_Requirement_
Using the entries that follow, collect the lines where the word "cell" appears.
(Task material)
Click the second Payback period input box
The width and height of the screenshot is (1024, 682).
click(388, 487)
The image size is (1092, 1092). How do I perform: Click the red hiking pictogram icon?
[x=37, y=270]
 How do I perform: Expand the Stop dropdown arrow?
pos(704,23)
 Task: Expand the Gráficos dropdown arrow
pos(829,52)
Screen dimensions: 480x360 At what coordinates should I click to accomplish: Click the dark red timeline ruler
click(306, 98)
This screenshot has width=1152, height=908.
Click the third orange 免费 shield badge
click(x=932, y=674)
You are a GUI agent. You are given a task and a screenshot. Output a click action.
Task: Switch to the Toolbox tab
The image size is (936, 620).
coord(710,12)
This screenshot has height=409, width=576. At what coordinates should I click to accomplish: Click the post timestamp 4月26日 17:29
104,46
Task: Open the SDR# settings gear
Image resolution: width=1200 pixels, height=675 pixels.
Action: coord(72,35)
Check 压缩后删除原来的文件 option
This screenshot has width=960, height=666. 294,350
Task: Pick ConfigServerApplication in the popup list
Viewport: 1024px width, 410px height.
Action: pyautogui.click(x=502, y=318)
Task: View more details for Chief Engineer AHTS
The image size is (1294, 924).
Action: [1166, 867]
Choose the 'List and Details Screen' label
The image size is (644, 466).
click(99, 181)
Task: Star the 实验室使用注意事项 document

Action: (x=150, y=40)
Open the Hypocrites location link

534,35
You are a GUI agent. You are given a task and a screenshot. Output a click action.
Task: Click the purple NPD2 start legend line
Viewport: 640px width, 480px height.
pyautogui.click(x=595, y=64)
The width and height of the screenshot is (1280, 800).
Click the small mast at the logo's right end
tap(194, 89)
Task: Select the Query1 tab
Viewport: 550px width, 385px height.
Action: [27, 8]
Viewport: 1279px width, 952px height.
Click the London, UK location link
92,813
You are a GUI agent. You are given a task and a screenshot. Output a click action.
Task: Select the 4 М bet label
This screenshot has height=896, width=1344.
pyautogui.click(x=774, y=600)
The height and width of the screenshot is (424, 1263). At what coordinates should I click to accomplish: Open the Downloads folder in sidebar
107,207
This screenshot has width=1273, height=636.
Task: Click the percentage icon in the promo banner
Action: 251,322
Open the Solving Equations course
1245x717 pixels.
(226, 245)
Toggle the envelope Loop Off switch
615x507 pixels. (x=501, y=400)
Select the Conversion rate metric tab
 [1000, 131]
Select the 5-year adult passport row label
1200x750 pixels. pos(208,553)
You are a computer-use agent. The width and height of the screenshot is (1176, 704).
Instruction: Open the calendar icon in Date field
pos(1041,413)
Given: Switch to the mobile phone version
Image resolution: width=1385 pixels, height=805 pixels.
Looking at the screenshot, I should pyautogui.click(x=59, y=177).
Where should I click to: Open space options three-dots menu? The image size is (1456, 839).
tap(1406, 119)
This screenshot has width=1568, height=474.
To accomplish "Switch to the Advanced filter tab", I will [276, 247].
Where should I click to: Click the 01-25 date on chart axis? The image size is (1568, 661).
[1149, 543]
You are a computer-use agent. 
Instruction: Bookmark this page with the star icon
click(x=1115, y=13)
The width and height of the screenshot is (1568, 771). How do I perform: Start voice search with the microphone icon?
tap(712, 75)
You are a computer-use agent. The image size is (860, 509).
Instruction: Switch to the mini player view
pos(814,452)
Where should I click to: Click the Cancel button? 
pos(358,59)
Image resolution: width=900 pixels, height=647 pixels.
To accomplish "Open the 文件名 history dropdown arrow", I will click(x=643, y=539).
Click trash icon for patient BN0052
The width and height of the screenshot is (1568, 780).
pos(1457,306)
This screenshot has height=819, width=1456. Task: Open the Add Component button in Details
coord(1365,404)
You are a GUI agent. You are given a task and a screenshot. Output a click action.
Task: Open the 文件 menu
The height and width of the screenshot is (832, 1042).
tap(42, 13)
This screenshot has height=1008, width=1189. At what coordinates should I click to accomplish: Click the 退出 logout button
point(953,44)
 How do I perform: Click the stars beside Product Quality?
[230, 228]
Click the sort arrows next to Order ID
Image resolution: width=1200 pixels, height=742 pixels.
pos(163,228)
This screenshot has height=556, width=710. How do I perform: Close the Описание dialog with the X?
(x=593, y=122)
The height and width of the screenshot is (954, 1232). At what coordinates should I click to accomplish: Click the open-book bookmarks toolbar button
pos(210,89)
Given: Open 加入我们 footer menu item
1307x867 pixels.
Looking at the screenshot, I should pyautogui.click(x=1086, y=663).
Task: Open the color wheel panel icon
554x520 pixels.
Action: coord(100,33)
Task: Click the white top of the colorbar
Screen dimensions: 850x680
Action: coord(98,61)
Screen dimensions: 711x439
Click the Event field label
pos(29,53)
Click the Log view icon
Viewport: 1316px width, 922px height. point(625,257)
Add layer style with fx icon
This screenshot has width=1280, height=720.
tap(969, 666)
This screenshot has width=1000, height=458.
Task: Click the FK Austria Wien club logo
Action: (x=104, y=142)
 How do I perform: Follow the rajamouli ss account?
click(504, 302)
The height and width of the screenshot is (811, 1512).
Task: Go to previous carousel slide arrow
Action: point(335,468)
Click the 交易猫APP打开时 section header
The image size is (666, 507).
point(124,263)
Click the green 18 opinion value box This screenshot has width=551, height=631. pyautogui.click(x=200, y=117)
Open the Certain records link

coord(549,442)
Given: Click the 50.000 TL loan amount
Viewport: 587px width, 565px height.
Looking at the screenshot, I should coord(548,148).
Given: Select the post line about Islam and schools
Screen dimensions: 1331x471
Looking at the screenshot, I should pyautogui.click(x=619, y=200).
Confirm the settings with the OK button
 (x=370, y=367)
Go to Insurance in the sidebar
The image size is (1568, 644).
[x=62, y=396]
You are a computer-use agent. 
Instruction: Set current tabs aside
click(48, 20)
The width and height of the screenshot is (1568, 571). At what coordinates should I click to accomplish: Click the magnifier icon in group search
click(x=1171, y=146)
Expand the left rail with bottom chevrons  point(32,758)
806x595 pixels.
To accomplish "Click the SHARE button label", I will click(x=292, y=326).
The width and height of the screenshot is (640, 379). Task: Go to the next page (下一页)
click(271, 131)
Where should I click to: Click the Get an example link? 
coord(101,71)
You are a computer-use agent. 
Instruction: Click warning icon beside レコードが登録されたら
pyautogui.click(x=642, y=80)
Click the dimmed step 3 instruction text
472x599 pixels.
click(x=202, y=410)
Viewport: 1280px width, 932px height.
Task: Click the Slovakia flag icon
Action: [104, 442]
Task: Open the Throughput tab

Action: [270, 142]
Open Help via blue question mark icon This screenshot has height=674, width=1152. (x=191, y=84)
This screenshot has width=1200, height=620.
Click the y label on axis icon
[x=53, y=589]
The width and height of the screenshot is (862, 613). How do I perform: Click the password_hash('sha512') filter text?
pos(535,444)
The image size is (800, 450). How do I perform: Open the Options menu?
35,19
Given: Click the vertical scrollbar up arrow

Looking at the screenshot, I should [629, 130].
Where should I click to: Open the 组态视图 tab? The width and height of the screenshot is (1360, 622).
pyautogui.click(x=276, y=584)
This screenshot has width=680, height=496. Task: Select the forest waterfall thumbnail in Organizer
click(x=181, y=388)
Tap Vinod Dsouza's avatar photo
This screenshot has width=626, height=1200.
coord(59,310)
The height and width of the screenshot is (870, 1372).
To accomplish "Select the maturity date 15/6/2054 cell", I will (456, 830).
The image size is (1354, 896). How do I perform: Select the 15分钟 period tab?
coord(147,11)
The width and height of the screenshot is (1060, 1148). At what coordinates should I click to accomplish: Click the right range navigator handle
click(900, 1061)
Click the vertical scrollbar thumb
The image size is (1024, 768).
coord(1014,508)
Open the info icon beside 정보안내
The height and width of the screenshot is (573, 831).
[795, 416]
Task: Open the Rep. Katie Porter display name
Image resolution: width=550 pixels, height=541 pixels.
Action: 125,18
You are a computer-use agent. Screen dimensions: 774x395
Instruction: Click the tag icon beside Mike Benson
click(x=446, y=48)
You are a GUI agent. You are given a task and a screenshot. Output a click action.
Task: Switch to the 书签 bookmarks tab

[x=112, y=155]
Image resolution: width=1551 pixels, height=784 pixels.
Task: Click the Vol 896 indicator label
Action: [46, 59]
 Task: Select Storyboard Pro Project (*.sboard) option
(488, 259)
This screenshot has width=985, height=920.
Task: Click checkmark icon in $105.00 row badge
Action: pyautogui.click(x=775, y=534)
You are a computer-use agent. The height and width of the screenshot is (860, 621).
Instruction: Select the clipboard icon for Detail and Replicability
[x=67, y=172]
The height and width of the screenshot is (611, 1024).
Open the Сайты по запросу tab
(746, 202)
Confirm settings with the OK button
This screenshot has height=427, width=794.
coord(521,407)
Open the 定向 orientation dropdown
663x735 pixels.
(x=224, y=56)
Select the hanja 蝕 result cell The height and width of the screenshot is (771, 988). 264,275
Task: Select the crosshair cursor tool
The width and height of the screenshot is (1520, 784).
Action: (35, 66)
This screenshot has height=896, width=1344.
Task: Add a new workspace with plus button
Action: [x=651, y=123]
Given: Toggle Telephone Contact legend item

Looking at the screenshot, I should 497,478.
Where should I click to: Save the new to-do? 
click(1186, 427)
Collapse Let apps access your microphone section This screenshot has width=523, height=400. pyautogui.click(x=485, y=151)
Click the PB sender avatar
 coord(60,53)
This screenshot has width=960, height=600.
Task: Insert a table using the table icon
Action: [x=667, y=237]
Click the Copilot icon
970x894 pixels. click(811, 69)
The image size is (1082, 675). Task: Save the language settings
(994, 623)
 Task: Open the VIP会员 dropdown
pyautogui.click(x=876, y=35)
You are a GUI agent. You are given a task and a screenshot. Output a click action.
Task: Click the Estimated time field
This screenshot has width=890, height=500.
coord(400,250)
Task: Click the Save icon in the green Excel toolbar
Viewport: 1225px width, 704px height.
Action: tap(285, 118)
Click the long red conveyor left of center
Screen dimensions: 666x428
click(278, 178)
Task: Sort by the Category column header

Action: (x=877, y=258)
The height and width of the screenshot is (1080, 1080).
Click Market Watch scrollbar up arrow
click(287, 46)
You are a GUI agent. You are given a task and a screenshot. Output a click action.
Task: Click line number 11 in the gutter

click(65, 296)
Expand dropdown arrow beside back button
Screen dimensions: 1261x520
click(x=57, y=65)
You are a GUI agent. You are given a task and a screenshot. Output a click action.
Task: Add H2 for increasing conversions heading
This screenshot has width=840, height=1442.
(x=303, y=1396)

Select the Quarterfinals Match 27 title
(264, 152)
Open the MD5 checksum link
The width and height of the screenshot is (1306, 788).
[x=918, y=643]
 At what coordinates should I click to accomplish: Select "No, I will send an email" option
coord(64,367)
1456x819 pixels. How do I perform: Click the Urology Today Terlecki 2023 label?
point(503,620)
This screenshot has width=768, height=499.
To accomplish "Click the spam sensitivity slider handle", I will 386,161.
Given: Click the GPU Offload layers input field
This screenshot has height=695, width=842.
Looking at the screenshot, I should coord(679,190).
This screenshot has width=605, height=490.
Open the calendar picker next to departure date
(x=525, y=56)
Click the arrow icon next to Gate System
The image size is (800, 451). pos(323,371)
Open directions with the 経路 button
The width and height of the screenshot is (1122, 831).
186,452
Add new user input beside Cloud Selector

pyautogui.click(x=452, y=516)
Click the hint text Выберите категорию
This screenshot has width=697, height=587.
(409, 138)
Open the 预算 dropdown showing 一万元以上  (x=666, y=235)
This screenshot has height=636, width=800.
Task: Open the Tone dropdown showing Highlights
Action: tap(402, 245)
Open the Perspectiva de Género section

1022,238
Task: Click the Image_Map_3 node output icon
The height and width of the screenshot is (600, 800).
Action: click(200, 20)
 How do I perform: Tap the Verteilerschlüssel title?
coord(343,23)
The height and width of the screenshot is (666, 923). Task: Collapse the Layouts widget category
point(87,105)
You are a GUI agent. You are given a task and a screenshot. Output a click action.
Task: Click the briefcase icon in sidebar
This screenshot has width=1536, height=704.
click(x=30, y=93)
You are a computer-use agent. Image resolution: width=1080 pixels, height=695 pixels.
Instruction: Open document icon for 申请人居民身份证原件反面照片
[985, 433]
(End Task material)
_Answer to this exercise_
To accomplish "Select the maturity date 15/6/2054 cell", I will (456, 830).
Select the hanja 蝕 result cell The height and width of the screenshot is (771, 988). 264,275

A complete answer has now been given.